Wednesday, January 21, 2015

Nonverbal Communication and Dating



"Does he like me? He keeps checking his phone. Maybe he's waiting for someone to call. Why are his arms crossed? Is it cold? Maybe I should put on my sweater..."


                These types of thoughts are not uncommon to women who often overanalyze the actions of their date. In fact, both men and women try to understand each other through the body language they are displaying. Another term used to describe such body language is the term, "nonverbal behavior." Nonverbal behavior is any and all behavior except actual words themselves. In the world of nonverbal behavior, there are five main types of behaviors that are observed.  Physical appearance, proxemics (space and territorial aspects), kinesics (movement), paralanguage (tone of voice), and haptics (touch) are all nonverbal behaviors that can be noted when observing someone. On a first date, one is often wondering how the other person is really feeling.  By analyzing these type of nonverbal behaviors, one can figure if, in fact, the other person is truly interested. 

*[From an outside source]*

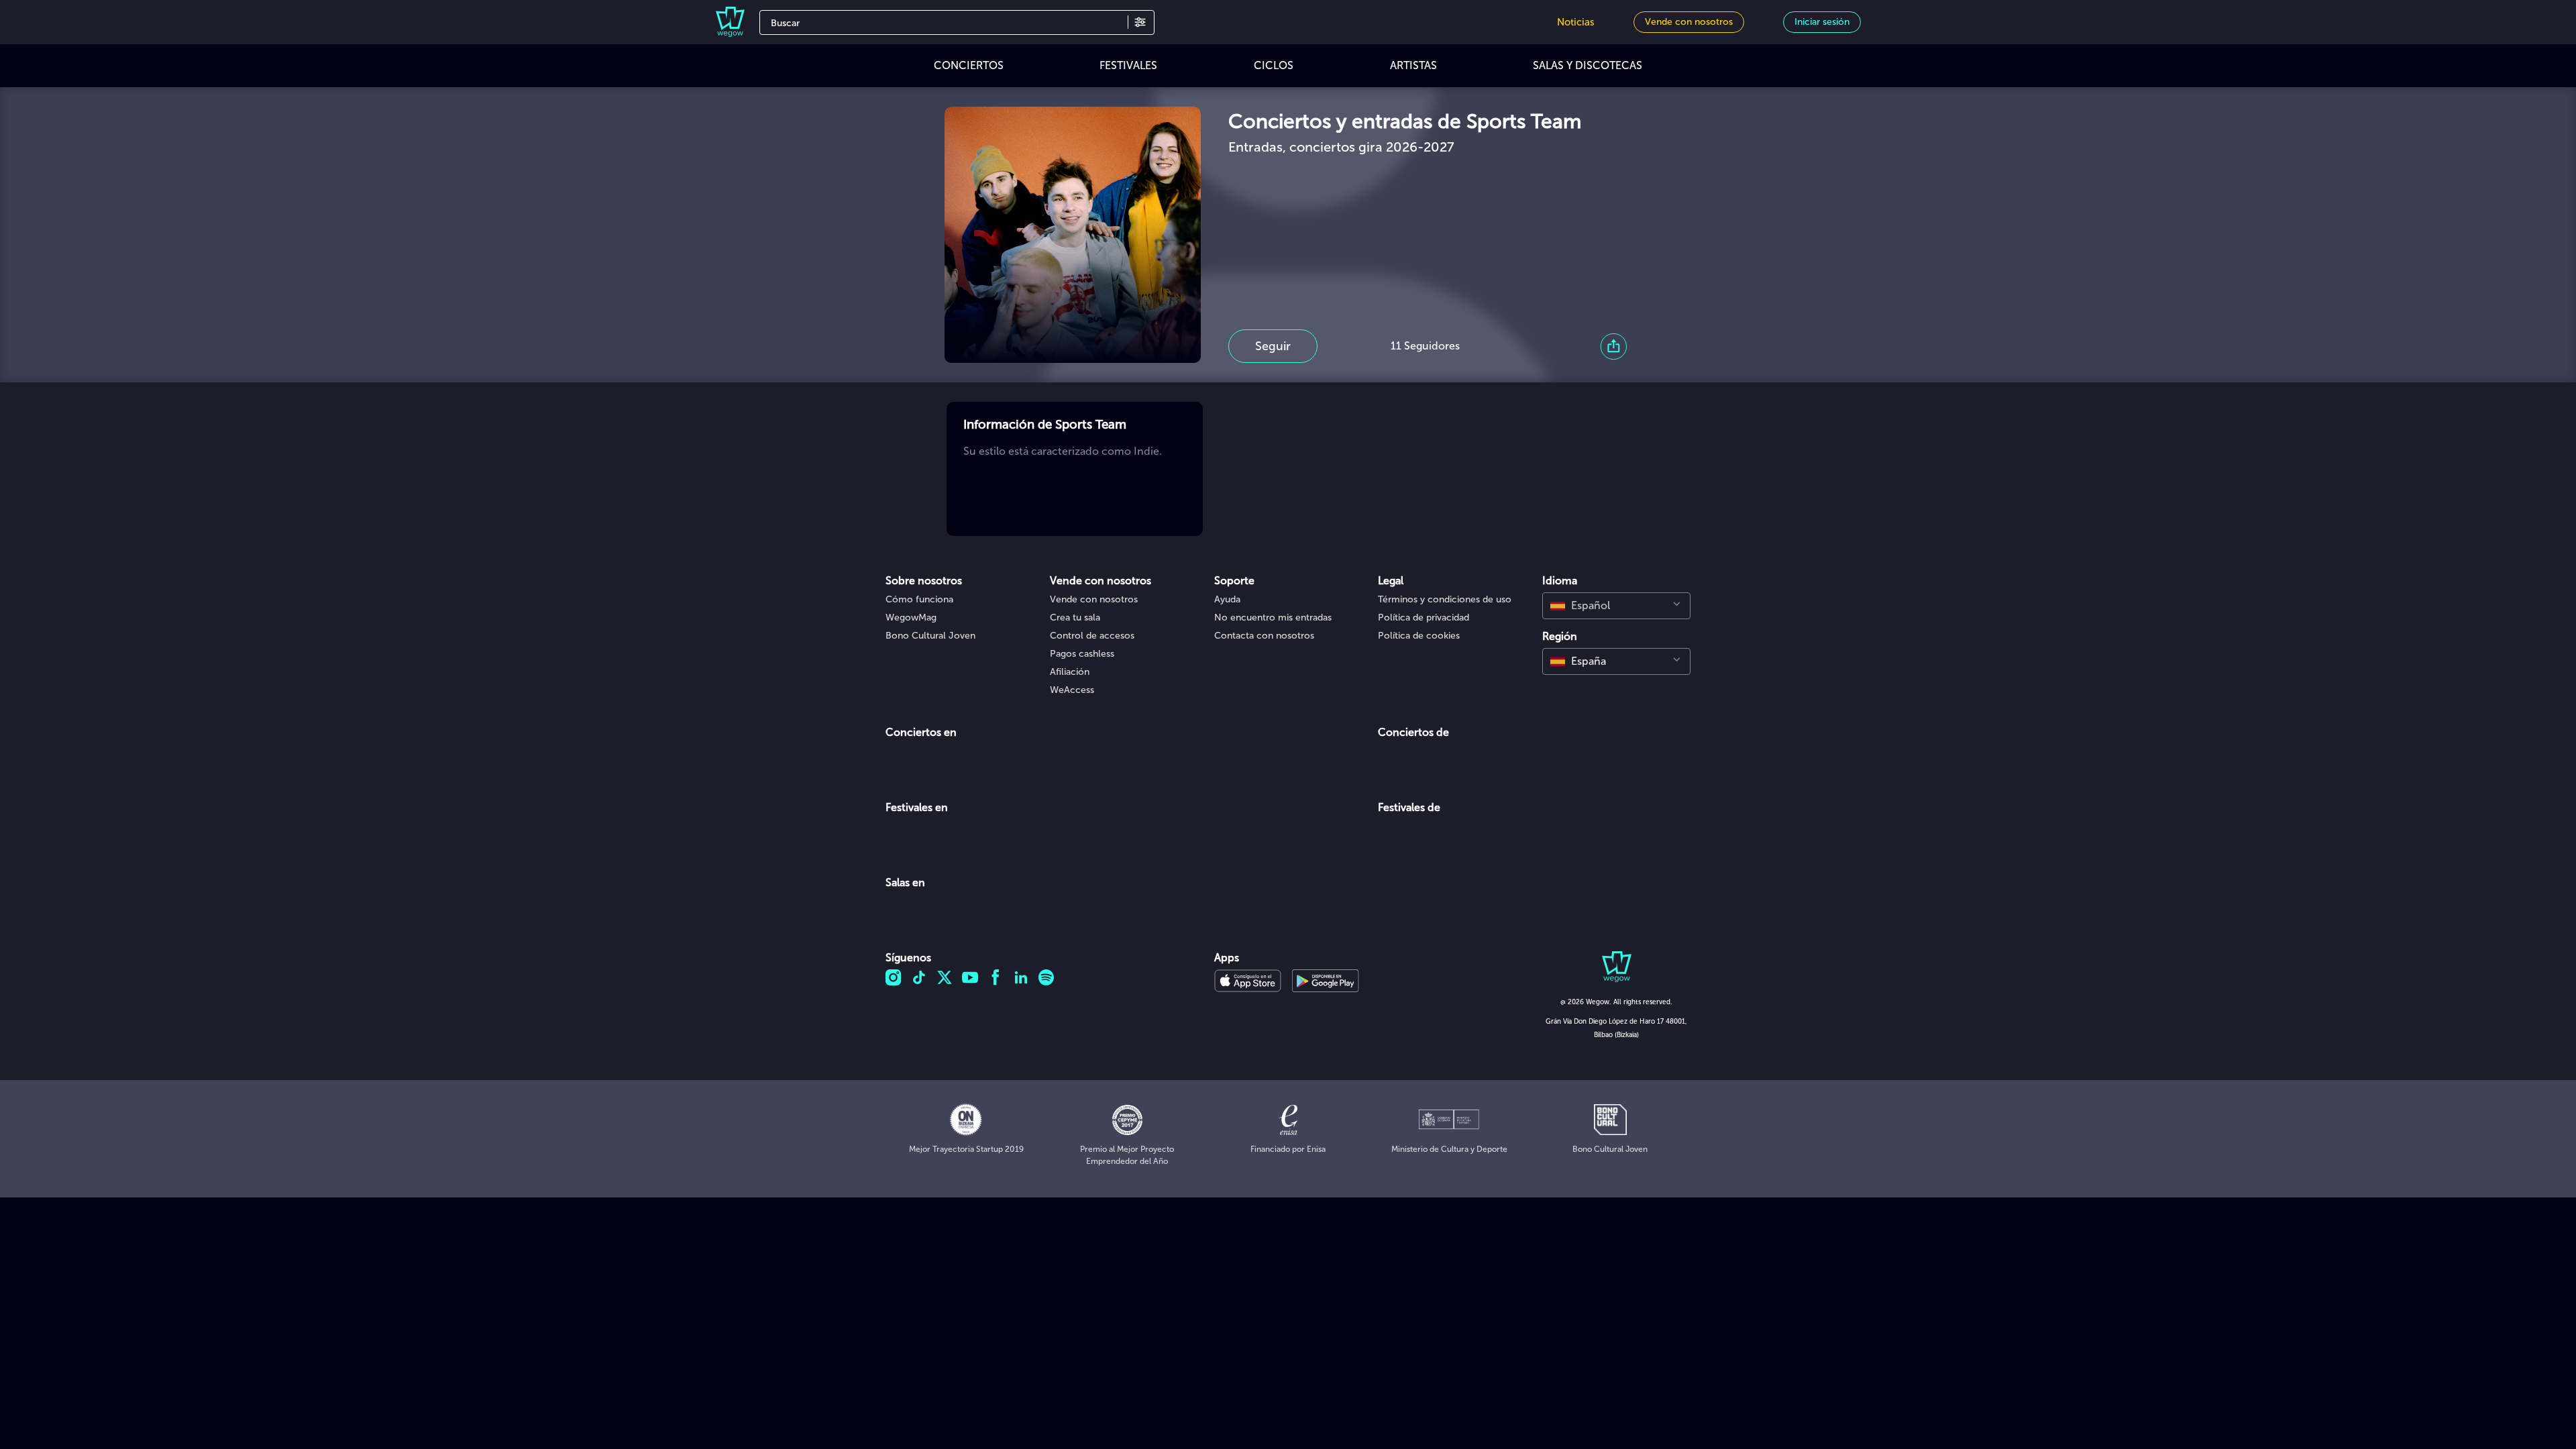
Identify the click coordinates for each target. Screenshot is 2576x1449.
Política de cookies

                The idea of intimacy and feeling connected to someone is often hard to achieve, especially when taking so many types of nonverbal behavior into consideration.  Furthermore, verbal communication is just as important as nonverbal communication. Making sure of touching someone to show interest is just as important as letting them know vocally. Overall, this makes the process of getting intimate quite extensive. Thinking about his arm placement, his tone of voice, where his attention is - all while still focusing on the conversation you are having at that moment is all too much to think about at once.

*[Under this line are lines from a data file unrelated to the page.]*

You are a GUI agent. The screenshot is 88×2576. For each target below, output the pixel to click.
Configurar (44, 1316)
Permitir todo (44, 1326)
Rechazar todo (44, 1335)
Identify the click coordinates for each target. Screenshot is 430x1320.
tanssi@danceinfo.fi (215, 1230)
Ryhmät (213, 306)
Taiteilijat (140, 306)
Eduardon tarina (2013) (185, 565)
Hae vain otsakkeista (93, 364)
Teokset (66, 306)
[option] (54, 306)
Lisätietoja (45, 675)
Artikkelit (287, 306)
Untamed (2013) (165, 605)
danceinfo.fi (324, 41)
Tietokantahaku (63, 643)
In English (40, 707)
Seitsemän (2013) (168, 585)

                So, how do you balance verbal and nonverbal communication? An article recently published in the New York Times, "No.37: Big Wedding or Small?" is an article that explains how asking 36 specific questions can make two people more intimate. The questions focus on mutual vulnerability and how such vulnerability can actually bring two people closer together. The 36 questions are broken down into three uneven sets in which the sets get more and more personal as it goes on. Question 1 begins with the question, "Given the choice of anyone in the world, whom would you want as a dinner guest?" This is a very straightforward question that is completely reliant on verbal behavior because you are expected to directly ask it. However, as you move on, question 8 asks, "Name three things you and your partner appear to have in common." This question is directly asking you to observe your partner. In other words, certain types of nonverbal behavior can be observed. Physical appearance, for instance, would be an easy similarity to note. Whether or not you both like the same style of clothing is something that is viewable.

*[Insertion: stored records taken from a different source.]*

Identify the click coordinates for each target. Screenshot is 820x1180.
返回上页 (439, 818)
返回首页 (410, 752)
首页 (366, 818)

                The article continues to explain a series of other questions that would help make a deep connection with someone. For instance, question 18 asks, "What is your most terrible memory?" Questions such as these would cause people to share more than they are used to. I know I would feel more connected to someone who knew my personal history. Therefore, these questions aim to make verbal behavior effective.  Question 29 states, "Share with your partner an embarrassing moment in your life." This question, I believe shows how you can share emotional moments, which creates an emotional connection with the other person.  After stabilizing this connection over 36 questions, the instructions dictate to stare into the other person's eyes for four minutes. This action even furthers the connection that has been created and is an example of nonverbal communication. Though no words are being exchanged, by staring into someone's eyes you are conveying a form of understanding and interest.  This is why on dates, it is common knowledge that if the other person is making eye contact, it is a signal of interest and attraction. Nonverbal communication and verbal communication, when combined as explained in the article, is a very effective method to construct a relationship.